Exercise directions ▸
Turn the data into a Markdown table with the columns Row and Line, starting with the line containing "481x271 pixels." and continuing through the end of the data, skipping any blank lines. Leave the pictures out.
***** Data entries *****
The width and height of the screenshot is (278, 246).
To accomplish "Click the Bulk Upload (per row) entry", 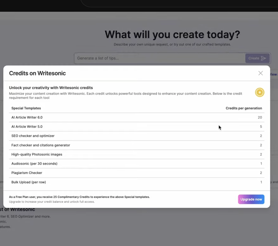I will pos(29,182).
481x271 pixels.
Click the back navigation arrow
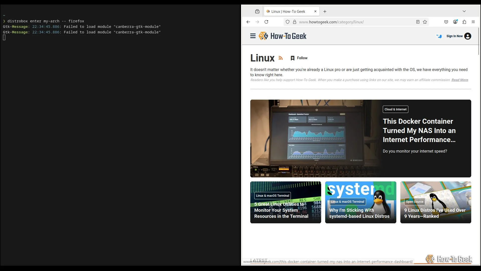[248, 22]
*****
Exercise output ▸
| Row | Line |
|---|---|
| 1 | 481x271 pixels. |
| 2 | Click the back navigation arrow |
| 3 | [248, 22] |